Here at Brightspot we pride ourselves on the fact that we save reporters, photographers and editors time when they adopt our Brightspot solutions. Leveraging Brightspot to accomplish their everyday tasks is easier and faster compared to other solutions they are migrating from.
We also continue to push the boundaries of the platform to benefit users that depend on Brightspot to accomplish great work. One of the initiatives we’re driving forward is providing in-context help at different stages of the publishing process for editors and reporters. We started that review by focusing on one of the key actions that newsrooms rely on Brightspot for, authoring an article.
We asked ourselves this question: How do we provide in-context help during the article authoring workflow? The answer is found in our decision to integrate with the artificial intelligence/machine learning service from Amazon Web Services (AWS), Amazon Comprehend.
What is Amazon Comprehend?
So, you might be wondering: What is Comprehend? This is how Amazon explains it:
Comprehend uses machine learning to help you uncover the insights and relationships in your unstructured data. The service identifies the language of the text; extracts key phrases, places, people, brands, or events; understands how positive or negative the text is; analyzes text using tokenization and parts of speech; and automatically organizes a collection of text files by topic.
Applying Comprehend to Brightspot
We realized those types of insights would be most useful to digital teams in two places: tagging and taxonomy.
In the article publishing process, any given asset will pass in front of the eyes of several different people—from reporters and editors to copy editors to SEO editors—and somewhere along the way, tags are added. These tags have several different jobs, from boosting SEO performance to “pushing” the article onto relevant tag pages, making it available for users who are interested in that tag.
The action of adding a tag requires both fully understanding what the article is about and how users who are interested in the topic (or related topics) are going to search for it.

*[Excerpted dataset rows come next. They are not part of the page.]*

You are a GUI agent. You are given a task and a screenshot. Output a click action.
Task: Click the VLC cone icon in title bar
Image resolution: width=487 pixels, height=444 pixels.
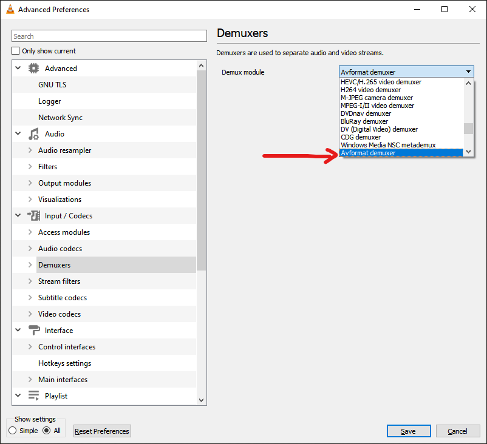click(x=10, y=10)
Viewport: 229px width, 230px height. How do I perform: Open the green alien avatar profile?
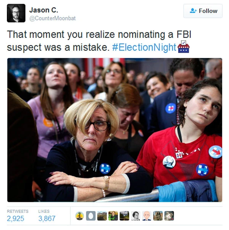[113, 216]
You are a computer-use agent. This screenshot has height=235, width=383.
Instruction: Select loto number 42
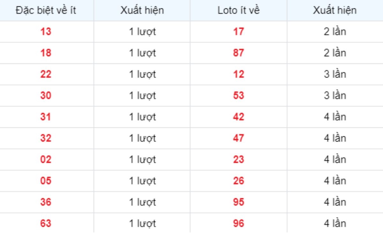[x=238, y=117]
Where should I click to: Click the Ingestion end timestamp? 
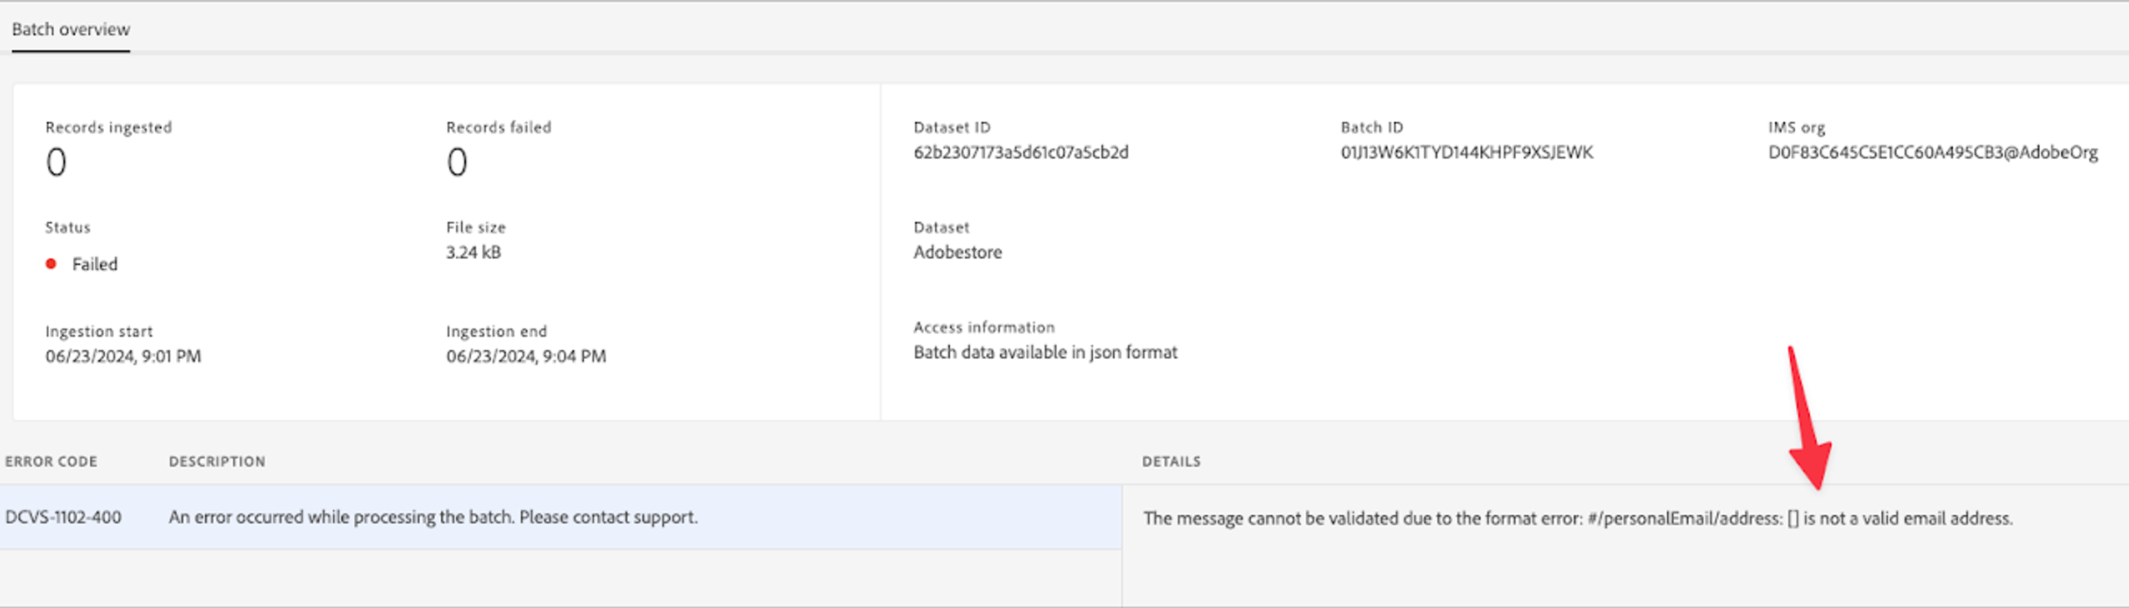[526, 357]
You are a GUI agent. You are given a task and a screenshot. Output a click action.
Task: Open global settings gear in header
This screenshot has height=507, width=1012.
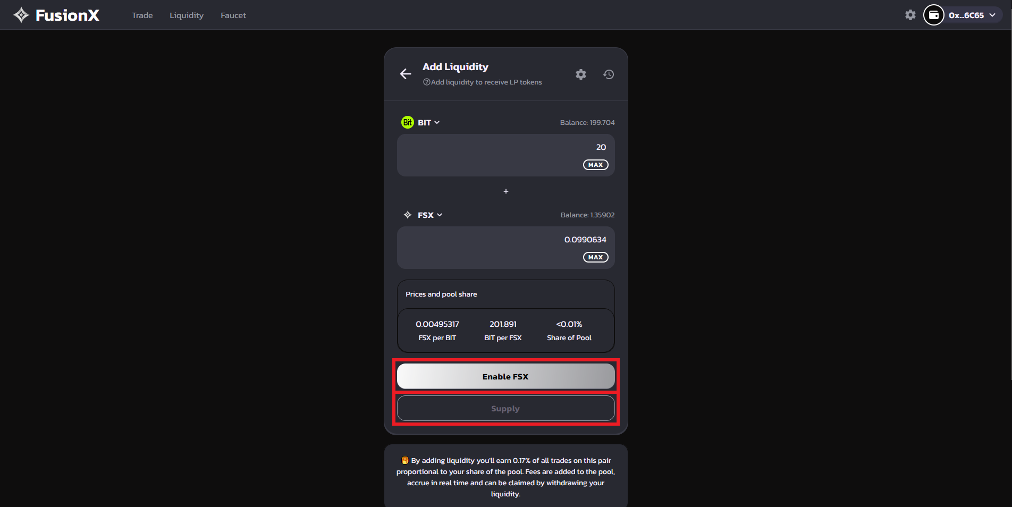[910, 15]
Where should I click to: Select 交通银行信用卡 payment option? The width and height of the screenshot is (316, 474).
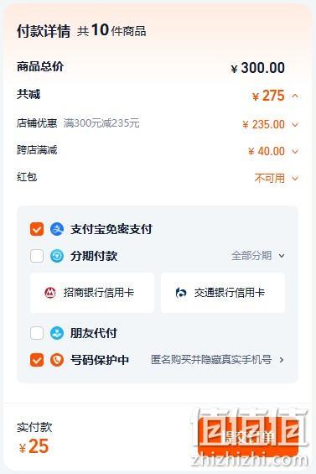coord(223,293)
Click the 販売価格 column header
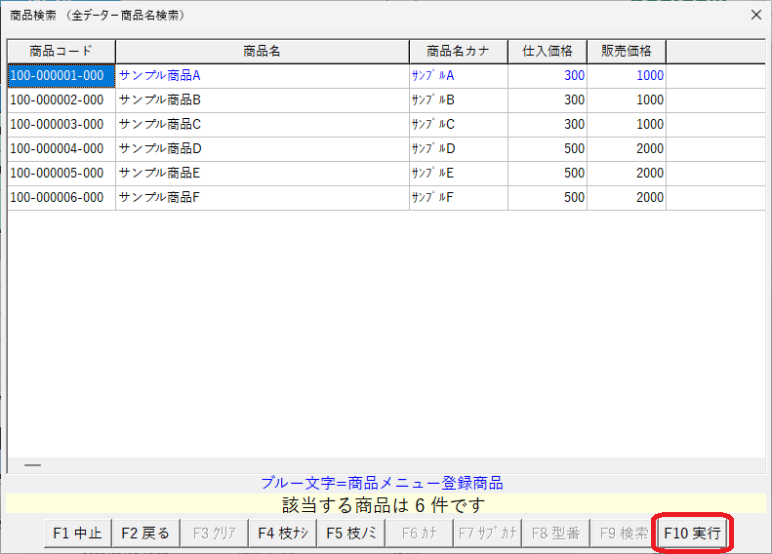The height and width of the screenshot is (554, 772). coord(627,52)
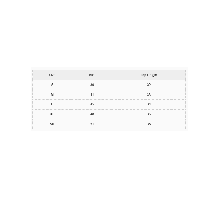This screenshot has height=219, width=219.
Task: Select the 2XL size row label
Action: coord(52,124)
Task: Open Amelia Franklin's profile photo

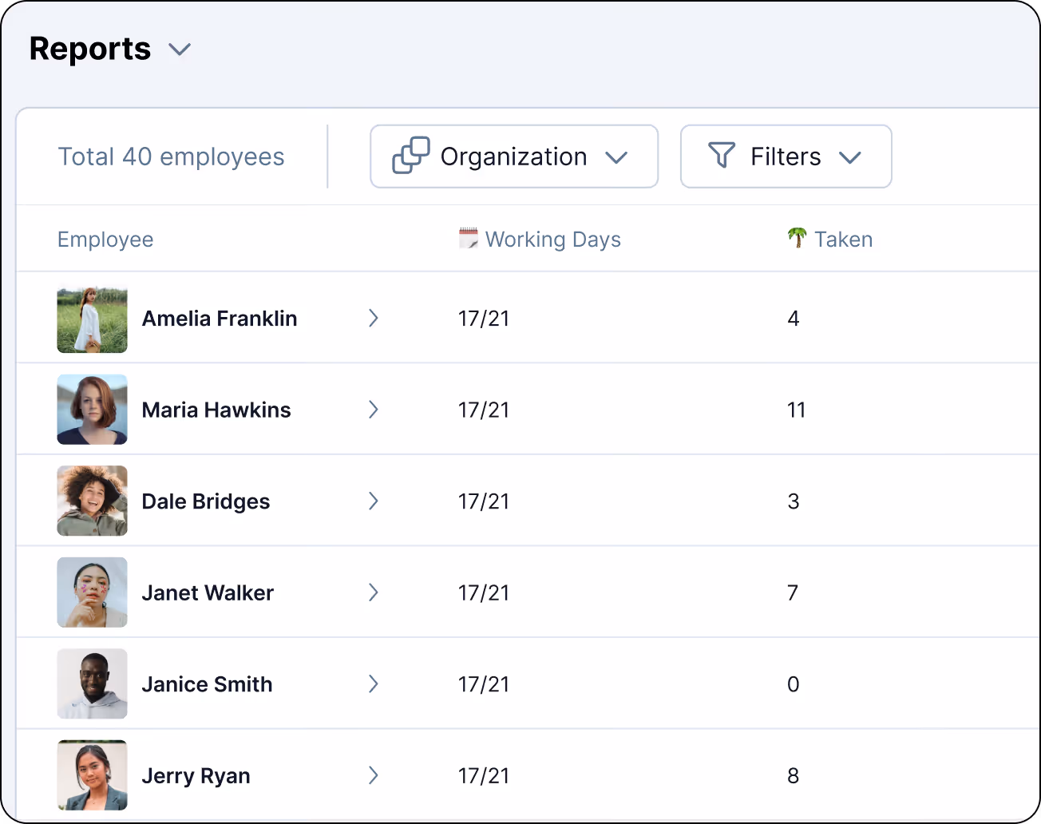Action: coord(93,319)
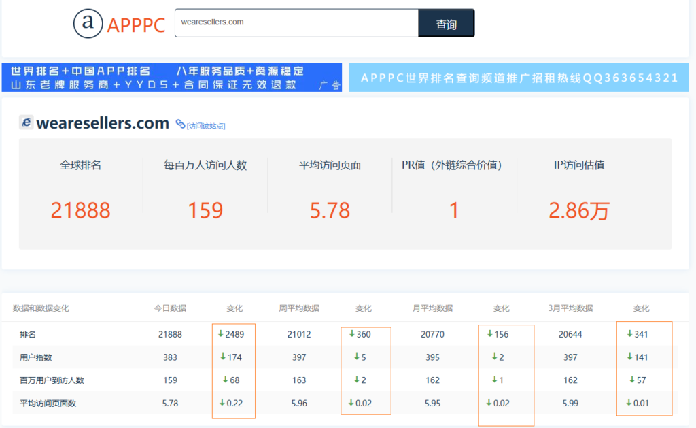The height and width of the screenshot is (428, 696).
Task: Click the green down arrow beside 2489
Action: [x=220, y=334]
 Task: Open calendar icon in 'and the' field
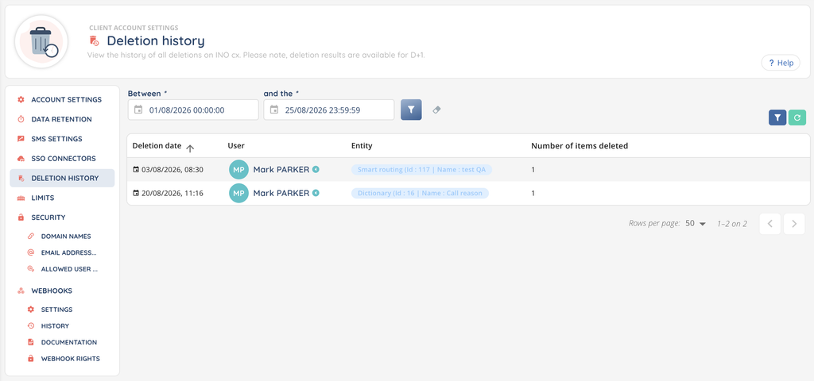[274, 110]
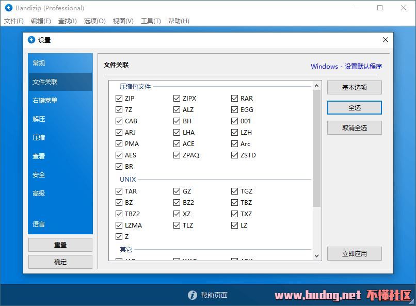The height and width of the screenshot is (306, 416).
Task: Click the file list scrollbar's up arrow
Action: point(316,85)
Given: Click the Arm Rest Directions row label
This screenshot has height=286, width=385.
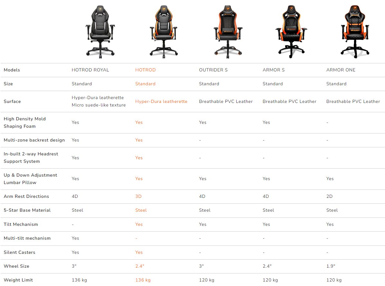Looking at the screenshot, I should pyautogui.click(x=26, y=196).
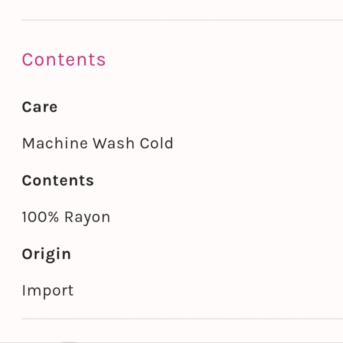Click the capital O in Origin
The image size is (343, 343).
click(x=27, y=254)
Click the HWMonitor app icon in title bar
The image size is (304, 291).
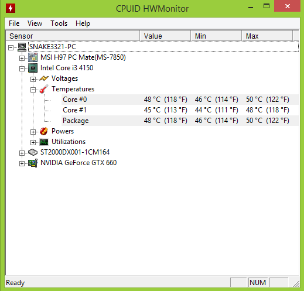(11, 8)
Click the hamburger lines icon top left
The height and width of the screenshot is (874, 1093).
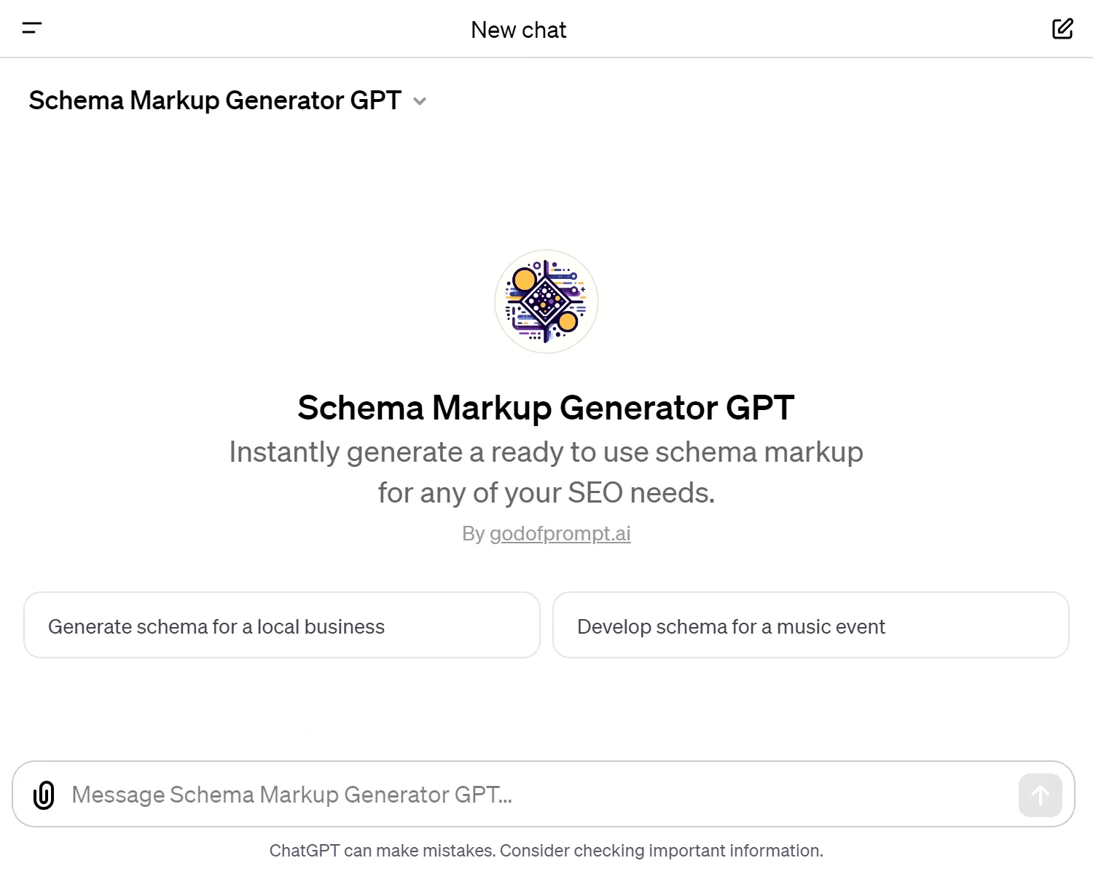32,28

On top of that, in order to tag an asset appropriately, Brightspot users need to be knowledgeable of their organization’s entire taxonomy in order to even know which tags are most relevant. That process grows more difficult over time as the taxonomy expands and more tags are added. Editors are then forced to go back and forth referencing the article text and searching for all relevant tags.
This is where our implementation of Amazon Comprehend comes in. By leveraging Comprehend’s power to analyze and extract key phrases and entities from text, Brightspot suggests* tags that are contextual to the story, and the editor or reporter can simply click to add them to the story. That means even more time saved for teams to focus on producing high quality content. (*We say suggests because we understand that humans know better than the machines when it comes to curation.)
Now Brightspot can offer Suggested Tags functionality on any text-based content asset that newsrooms need to manage in Brightspot.
And our drive to continue improving the functionality of Brightspot means we’re expanding the idea of suggested tags to other content assets in Brightspot as well. So teams that contend with significant numbers of visual assets, like images or video, can also utilize suggested tags, saving them time and effort.
Artificial Intelligence/Machine Learning in Brightspot’s future
When it comes to working with AI/ML tools for your use-cases, they are just that, tools. Tools don’t simply solve your problems for you, it takes truly understanding your use-case and the problem you are trying to solve.
At Brightspot, understanding our customer’s use-cases and problems to provide efficient and valuable solutions is at the core of what we do. As we continue to work with our partners to explore the possibilities of AI/ML, we’ll discover even more solutions.